I was five days overdue. “Go fetch the washing off the line,” Mom said, “let’s see if that gets things started.” So I grunted down over my belly, grabbed the laundry basket, and lumbered through the yard in bare feet. I glanced back. Mom was watching my slow progress from the back step, hands on hips. With her lower lip stuck out in a pout, she looked like a squat jug pouring out something bitter.
“If you ever get pregnant and there’s no dad, don’t come running to me.” Mom repeated through all my teenage infatuations and breakups. I always thought she was talking about money and a place to live, but when Connor said, “A baby changes everything,” and took off, she let me come home for the rest of my pregnancy. Practical assistance was as far as it went, though. She’d meant she would give no emotional support for stupidity. No sympathy or even a hug.
The washing lines stood on a rise past the apple orchard, where the laundry could catch the most sun. Two rows of sheets billowed in sweet breezes, and echoing them, I swelled in my cousin’s yellow maternity dress. The orchard smelled of cidery, fallen apples, and lush green, the grass spongy between my toes. The first sheet puffed into my face when I reached over my head to the pegs, and I let it rest there for a moment to breathe in the calm of clean linen. A warning twinge between my hips and a downward pull in my abdomen told me the peace was about to end. Mom had had the right idea.
As I pulled down the sheet and brought the edges together to fold it, my arms wrapped around someone standing on the other side. If I’d been able to see over my bump, I might have noticed legs and shoes below the edge of the sheet, but I was clueless that anyone was there until I had enclosed broad shoulders in the cloth, pressed my stomach against a hard belt buckle, and rested my forehead on a rising and falling chest. Shrouded arms snapped around me, and my breath pinched in panic.
Connor. My heart swung into dizzy hope—he’d changed his mind, decided to be a dad. But when the man spoke, it wasn’t my boyfriend’s whine that came muffled through the sheet.

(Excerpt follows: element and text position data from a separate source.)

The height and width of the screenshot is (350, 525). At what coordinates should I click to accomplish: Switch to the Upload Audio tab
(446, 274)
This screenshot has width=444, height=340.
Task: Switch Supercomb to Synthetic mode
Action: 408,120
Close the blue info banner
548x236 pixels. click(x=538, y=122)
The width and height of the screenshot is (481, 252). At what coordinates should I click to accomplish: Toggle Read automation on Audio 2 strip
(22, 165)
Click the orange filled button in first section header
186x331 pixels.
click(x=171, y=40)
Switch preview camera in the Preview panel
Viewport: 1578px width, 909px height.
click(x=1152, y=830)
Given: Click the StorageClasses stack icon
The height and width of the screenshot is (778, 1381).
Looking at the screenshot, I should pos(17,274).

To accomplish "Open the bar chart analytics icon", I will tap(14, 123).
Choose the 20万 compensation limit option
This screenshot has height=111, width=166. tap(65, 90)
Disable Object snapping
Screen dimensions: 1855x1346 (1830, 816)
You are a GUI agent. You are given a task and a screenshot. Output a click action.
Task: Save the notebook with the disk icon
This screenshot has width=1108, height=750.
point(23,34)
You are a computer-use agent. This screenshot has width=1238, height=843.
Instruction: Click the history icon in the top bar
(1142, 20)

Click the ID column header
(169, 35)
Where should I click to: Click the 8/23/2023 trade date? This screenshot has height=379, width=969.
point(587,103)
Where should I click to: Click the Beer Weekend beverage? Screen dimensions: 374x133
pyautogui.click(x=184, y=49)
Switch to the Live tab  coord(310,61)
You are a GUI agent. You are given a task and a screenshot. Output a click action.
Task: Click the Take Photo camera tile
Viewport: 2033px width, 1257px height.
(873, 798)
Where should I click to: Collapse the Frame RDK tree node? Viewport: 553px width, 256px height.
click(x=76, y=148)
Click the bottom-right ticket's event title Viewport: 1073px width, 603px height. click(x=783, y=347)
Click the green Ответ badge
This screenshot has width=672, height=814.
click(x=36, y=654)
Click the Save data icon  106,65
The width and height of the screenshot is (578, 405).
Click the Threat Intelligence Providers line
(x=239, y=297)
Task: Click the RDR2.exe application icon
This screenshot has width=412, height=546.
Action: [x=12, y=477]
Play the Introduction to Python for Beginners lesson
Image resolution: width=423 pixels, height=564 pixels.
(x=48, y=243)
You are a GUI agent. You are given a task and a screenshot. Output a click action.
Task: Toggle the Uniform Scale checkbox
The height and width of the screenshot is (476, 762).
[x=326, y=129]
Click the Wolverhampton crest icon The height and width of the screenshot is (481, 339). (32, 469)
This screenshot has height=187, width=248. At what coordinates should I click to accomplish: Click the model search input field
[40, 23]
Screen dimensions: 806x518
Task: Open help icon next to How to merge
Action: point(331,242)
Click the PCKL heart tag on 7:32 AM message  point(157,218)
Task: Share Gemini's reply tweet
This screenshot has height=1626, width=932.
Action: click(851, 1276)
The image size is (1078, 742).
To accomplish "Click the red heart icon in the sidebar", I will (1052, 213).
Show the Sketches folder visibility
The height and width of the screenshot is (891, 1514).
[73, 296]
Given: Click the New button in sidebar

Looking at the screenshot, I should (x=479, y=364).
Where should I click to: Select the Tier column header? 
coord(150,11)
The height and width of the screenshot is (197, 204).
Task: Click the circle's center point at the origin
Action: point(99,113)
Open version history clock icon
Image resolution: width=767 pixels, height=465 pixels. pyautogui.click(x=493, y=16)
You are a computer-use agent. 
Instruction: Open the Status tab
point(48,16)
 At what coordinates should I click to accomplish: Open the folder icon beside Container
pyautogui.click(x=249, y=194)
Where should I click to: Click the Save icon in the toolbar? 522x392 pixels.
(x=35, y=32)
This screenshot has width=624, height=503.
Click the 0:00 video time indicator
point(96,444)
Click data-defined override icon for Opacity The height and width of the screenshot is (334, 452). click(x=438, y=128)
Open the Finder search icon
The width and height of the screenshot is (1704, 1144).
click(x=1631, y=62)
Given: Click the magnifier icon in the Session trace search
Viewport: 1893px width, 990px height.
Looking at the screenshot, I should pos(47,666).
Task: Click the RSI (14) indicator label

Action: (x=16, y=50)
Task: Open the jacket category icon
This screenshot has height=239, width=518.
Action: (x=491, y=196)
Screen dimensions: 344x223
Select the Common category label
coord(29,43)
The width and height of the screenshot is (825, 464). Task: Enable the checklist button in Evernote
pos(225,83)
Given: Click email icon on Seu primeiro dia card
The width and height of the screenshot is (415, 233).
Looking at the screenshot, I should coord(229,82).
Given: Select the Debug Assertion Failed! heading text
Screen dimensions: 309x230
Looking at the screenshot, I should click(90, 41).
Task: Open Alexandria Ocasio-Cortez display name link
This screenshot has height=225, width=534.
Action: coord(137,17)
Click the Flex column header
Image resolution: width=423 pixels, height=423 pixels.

“Don’t move, don’t make a noise, or I’ll hurt you. Understand?” This voice was steel-tipped. I caught the man’s scent through the sun-hot sheet: the smell of fear.
I tightened a fist to hit him, but he pressed the muzzle of a gun hard to my side. I stilled, nodded. My nose snubbed against his chest. One of his perfectly round shirt buttons indented my forehead.
Deep inside me, a bright flourish of pain ignited. I creased over its fire.
“Don’t move away. Listen to me,” he said, his voice urgent but steady. “I need a vehicle. Where’s the car, truck, whatever?”
To hell with him. There was just my mom’s beat-up Dodge, and we’d need that to get to the hospital twenty miles away. If he was the world’s most desperate criminal, his escape was not more important than my baby. I groaned and shifted.
He lowered his hands to my hips to stop my movement.
“Jesus, is that a baby bump?” He loosened his grip. “Shit.” His hands were hesitant now. They clasped me again as I tensed for the next strike of pain. This time, he wasn’t restraining me.
Then—veiled by the sheet, so close—he asked a gentle question, “When are you due?”
“Now,” I said, gasping. Sharp pincers pulled threads of molten steel through my core.
He strained with me through the contraction as I grabbed him, my forearms pressed down on his. The white bedsheet tangled up between us, and I wrestled with a ghost. A phantom with substance and a weapon, whose legs braced against my push.
No one had wrapped their arms around me in six months. Not one person had kissed me, stroked my belly, rubbed my back, or reached for me. Everyone had turned away. While this criminal supported me, the agony withdrew, my breath released, and I sank into his embrace.
No, sinking wasn’t an option. A lull now, but the baby’s arrival was a hard fact, as solid as the gun in the outlaw’s hand. Like clothes lifted from the drying line in a hopeful gust, I pushed myself upright. “My mom’s here. She’ll come looking for me.” I said through the material. “I’ll hold this sheet up again. You’re going to go to your left. Cut through the orchard. Dave’s Auto Repair is down the road. He keeps the keys in all the car ignitions. Go.”
His arms released from under mine. I sensed him move sideways, aware of the emptiness in front of me, heard him whisper, “Thank you,” then he was gone.
In the maternity hospital the next day, I glanced up at the TV screen and saw him. He looked like a felon: shaved head, a swirling tattoo rising up his neck. Armed and dangerous, the news ticker warned.
I wondered how long he would run before they found him. They would get him, for sure. Bent over the child cradled in my arms, I nuzzled into her newness, her enthralling scent of warm summer linen freshly gathered from the washing line.